Merge across repositories - Git.

31 Oct 2018

** TL;DR - Skip straight to the last two sections.

We all know that Git is an excellent piece of software and it is a DVCS and the D stands for 'Distributed' and all of that is very good and so on and so forth, etc.

But honestly, how often do you use the 'D' part in there?

The 'D' in DVCS. A short detour!

Digressing a bit. Once upon a time when I was young, in programming or otherwise, I needed to handle distributed transactions. In the Microsoft world it meant DTC - the Distributed Transaction Coordinator and I didn't know squat-jack about that. So I walked up to the venerable senior architect in the organization and asked for help. His terse response - 'Change the system so that you don't need it !'. I was quite taken aback then, given that my naive faith in the power of tools had not yet been battle-tested.

Over the years, this recurred once, then again, and again, and by now I have learned, both the hard way and the soft way, that the 'D' basically means - 'Don't go there. There be Dragons !!! '.

So back to the point - how do we use Git most often?

How do we use Git? Usually, mostly, as a better VCS.

In my experience, it works mostly as a drop in replacement for a standard VCS.

Oh yes, it comes with value adds:

Robust behavior
Fast - try branching or checking out a big repo from Git vs SVN/VSTS.
Cheap feature branches.

But mostly, in spite of all the distribu-thing-ummajigs in there, we still have a central source of truth.

Somewhere out there is a 'master' which is 'THE master' branch. And while we branch and fork and checkout and checkin and switch and 'pull request' all we like, sooner or later, all roads lead back to Rome - which in this case - is that particular 'THE master'.

Short detour again - introducing Robert Frost !

Do you know this Frost?

No? Ok, let me introduce you. The chief characteristic of the esteemed Mr. Frost is his rather well known penchant of taking the road less tavelled by. (Murphy must have been quite a fan !).

Point being, sometimes, Mr. Frost steps into the fray, and as is his wont, takes the road less travelled by, and pulls you along into it.

Road less travelled - Using Git as a "DVCS".

So finally, after several years of using Git as a VCS with a first name ("D"), I finally have a situation where I have to deal with the "Distributed" nature of Git.

The context, and the problem.

Let me explain the situation. In this here and now, this is how the cookie crumbled.

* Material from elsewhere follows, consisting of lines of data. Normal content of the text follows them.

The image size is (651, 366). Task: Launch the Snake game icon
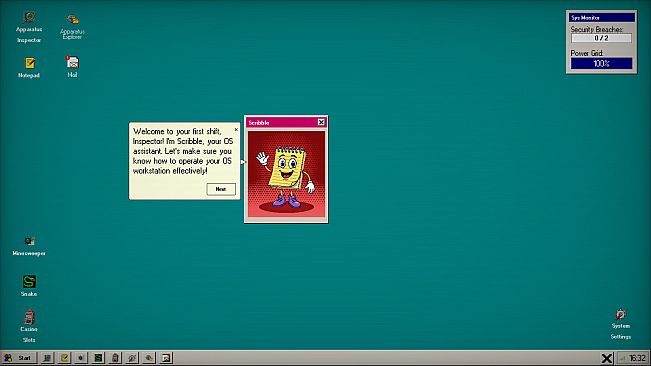tap(29, 285)
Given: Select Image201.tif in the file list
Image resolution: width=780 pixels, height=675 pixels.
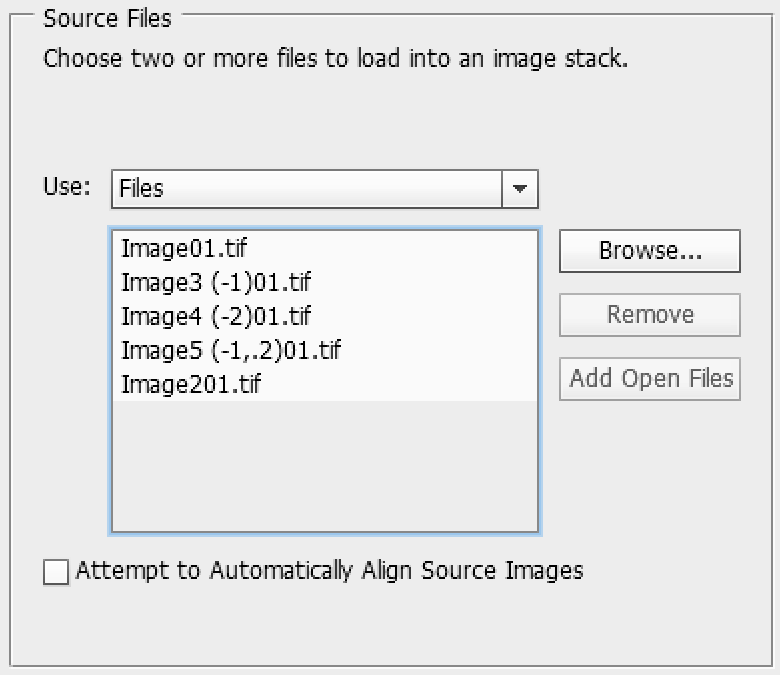Looking at the screenshot, I should [325, 384].
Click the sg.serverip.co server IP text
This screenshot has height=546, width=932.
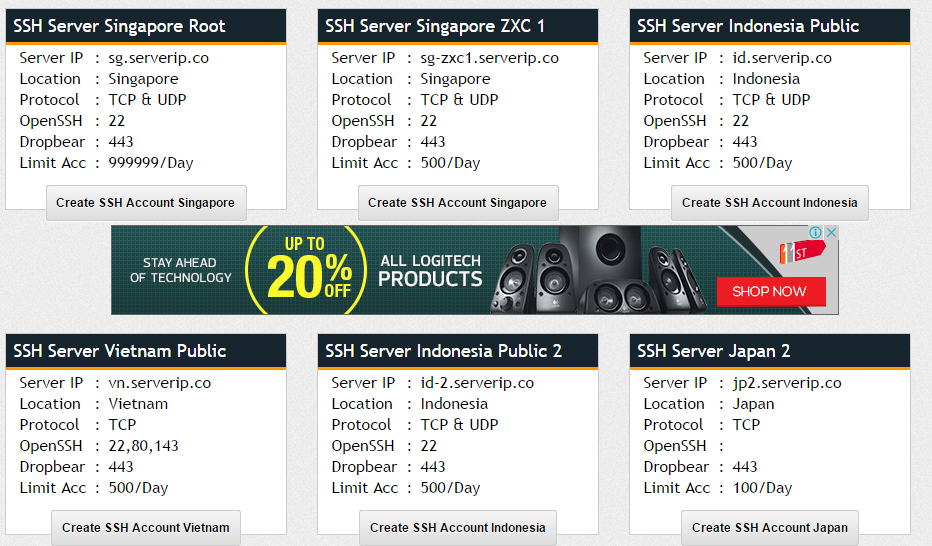(159, 58)
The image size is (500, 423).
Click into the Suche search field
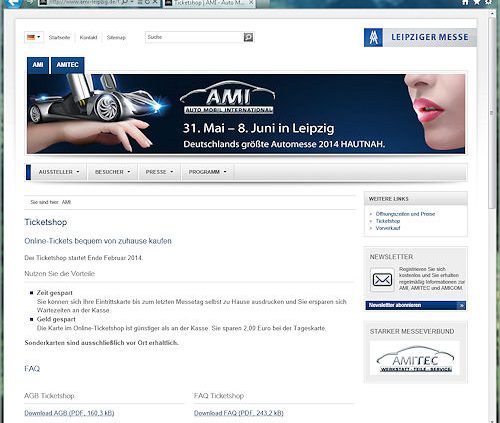tap(195, 37)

In my current engagement, work occurs in two Git repositories - In two Git repositories - each with its own 'master' branch and feature branches and history and so on.

Why so? Well, because,

The work is explorative in nature.
And there are multiple tracks of work for separate goals.

Moreover,

Many tracks of work DO NOT have a deadline. It could be from 'weeks' to 'years'.
Many of them MAY never become production code. Production happens when certain conditions become evident.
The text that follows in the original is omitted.